2020 Honorary Fellows
The Society was delighted to induct Paul Brand, Emeritus Fellow of All Souls College, Oxford, Joan W. Scott, Professor Emerita at the Institute for Advanced Study, and Robert W. Gordon, Professor of Law at Stanford Law School as honorary fellows on November 14, 2020. Read more about their contributions to the field of legal history in the citations crafted by our honors committee below.
Citation of Professor Paul Brand as an Honorary Fellow
Our first Honorary Fellow is Paul Brand, emeritus Fellow at All Souls College, University of Oxford, and L. Bates Lea Global Professor of Law at the University of Michigan. Professor Brand is, in the estimation of his many admirers, the finest living historian of the constitution and law of medieval England.
Professor Brand took his B.A. and M.A. at Oxford and his D.Phil., also at Oxford, in 1974. He was Assistant Keeper at what was then the Public Record Office in London from 1970 to 1976. From 1976 to 1983 he was Lecturer in Law at University College, Dublin, and Research Fellow at the Institute for Historical Research in London from 1983 to 1993. In 1997 he was appointed Senior Research Fellow at All Souls College, Oxford. He is currently an emeritus Fellow of All Souls and, since 2013, L. Bates Lea Global Professor of Law at the University of Michigan. He has also held visiting positions at the law schools of Columbia University, Arizona State University, Emory University, and New York University, and at the Arizona Center for Medieval and Renaissance Studies. He was elected a fellow of the British Academy in both the history and law sections in 1998 and of the Medieval Academy of America in 2012. He has been a councillor of the Selden Society since 1990 and its vice-president since 2002. He is an honorary bencher of the Middle Temple, London.

(Stored data)
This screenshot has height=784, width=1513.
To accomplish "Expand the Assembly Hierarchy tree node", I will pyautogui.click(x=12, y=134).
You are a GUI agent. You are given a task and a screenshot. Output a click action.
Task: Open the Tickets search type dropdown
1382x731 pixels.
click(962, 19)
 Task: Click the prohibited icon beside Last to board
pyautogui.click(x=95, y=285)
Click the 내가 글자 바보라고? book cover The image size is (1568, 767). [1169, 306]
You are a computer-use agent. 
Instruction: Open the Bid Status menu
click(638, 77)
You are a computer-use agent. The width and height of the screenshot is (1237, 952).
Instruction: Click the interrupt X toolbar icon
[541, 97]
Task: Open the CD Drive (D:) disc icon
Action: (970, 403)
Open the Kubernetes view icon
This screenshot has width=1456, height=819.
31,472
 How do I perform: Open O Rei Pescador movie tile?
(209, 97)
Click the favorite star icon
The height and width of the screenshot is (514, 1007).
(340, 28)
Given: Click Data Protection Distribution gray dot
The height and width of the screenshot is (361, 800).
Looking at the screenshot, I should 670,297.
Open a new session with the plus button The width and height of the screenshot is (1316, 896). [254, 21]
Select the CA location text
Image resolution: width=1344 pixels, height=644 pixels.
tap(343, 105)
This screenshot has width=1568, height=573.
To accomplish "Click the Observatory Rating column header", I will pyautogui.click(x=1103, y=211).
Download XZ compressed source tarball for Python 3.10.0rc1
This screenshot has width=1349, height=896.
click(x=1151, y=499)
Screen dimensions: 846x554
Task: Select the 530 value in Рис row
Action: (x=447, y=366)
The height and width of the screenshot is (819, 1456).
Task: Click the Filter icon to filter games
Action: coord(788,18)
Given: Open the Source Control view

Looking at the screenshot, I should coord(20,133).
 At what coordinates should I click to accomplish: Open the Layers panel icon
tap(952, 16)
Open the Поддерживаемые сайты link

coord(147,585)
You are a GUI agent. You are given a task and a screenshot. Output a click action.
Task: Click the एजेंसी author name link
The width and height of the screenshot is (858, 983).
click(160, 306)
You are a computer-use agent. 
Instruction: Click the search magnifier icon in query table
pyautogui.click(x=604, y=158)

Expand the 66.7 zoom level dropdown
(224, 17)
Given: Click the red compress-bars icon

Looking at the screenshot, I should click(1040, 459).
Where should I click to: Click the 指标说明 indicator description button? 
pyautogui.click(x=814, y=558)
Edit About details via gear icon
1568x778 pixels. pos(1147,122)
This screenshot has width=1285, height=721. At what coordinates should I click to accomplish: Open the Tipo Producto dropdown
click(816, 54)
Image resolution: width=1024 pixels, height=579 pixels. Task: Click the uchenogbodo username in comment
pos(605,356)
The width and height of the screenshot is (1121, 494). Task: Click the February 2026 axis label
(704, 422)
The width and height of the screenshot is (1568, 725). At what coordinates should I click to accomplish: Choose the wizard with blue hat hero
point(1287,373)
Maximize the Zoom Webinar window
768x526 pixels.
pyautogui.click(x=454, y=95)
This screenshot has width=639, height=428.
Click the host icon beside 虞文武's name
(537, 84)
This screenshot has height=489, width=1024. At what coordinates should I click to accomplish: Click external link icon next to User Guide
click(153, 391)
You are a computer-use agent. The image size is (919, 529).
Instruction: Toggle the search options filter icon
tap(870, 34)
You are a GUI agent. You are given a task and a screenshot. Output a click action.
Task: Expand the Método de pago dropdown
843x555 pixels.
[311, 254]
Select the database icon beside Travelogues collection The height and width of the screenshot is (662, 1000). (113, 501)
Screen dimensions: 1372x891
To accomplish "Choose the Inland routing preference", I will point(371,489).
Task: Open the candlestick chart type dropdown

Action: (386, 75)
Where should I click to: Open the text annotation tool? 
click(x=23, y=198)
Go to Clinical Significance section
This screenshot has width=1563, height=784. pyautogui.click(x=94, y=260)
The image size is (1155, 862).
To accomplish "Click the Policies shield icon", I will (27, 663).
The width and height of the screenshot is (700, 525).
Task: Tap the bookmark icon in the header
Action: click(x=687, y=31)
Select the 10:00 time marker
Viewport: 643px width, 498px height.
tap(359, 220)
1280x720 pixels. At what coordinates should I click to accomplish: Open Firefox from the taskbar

:: Task set ::
1. According to the text on the 2020 Honorary Fellows, in what year was Paul Brand elected a fellow of the Medieval Academy of America?
2. Resume the text on the 2020 Honorary Fellows after its final sentence.
None of the material is needed here.

:: Task-by-task answers ::
1. 2012

2.
Professor Brand has been one of the leading and most prolific historians of English law for many decades. In two monographs, eight volumes of edited original texts, and over eighty book chapters, articles, and essays, he has reshaped the field. A scholar of remarkable range, he is as comfortable in the Anglo-Norman and Angevin periods as he is with the early Plantagenets. He has also read deeply in the Anglo-Saxon and later medieval periods. Within that span, it is the thirteenth-century–a period considered the most important formative period of English law–that he has made particularly his own. Even his most distinguished colleagues in the field remark with no little awe at his total mastery of the sources. He has used his vast knowledge to shape profoundly our knowledge of early legal literature, legal education, the emerging legal profession, the development of statute law, the relationship of developments in Ireland to the early common law, the relationship of Jews with the early common law, and the ways in which law shaped family relationships.
Professor Brand’s monographs are fundamental reading on thirteenth-century English law. His first, The Origins of the English Legal Profession, became the standard work on the subject, marked by its lucidity and deep learning. His second, Kings, Barons and Justices: The Making and Enforcement of Legislation in Thirteenth-Century England, explores the interaction of law, society, and politics in the era of baronial reform under Henry III.
Professor Brand’s four volumes of Earliest English Law Reports for the Selden Society are truly magisterial. They include all the earliest surviving law reports from 1268 to 1290–from Westminster, the eyres and assizes, and the Exchequer of the Jews–as well as the plea roll enrollments for the cases when they can be identified. With these volumes Professor Brand made accessible the very first discussions of many aspects of the common law and revealed the first known occurrences of much of our legal terminology.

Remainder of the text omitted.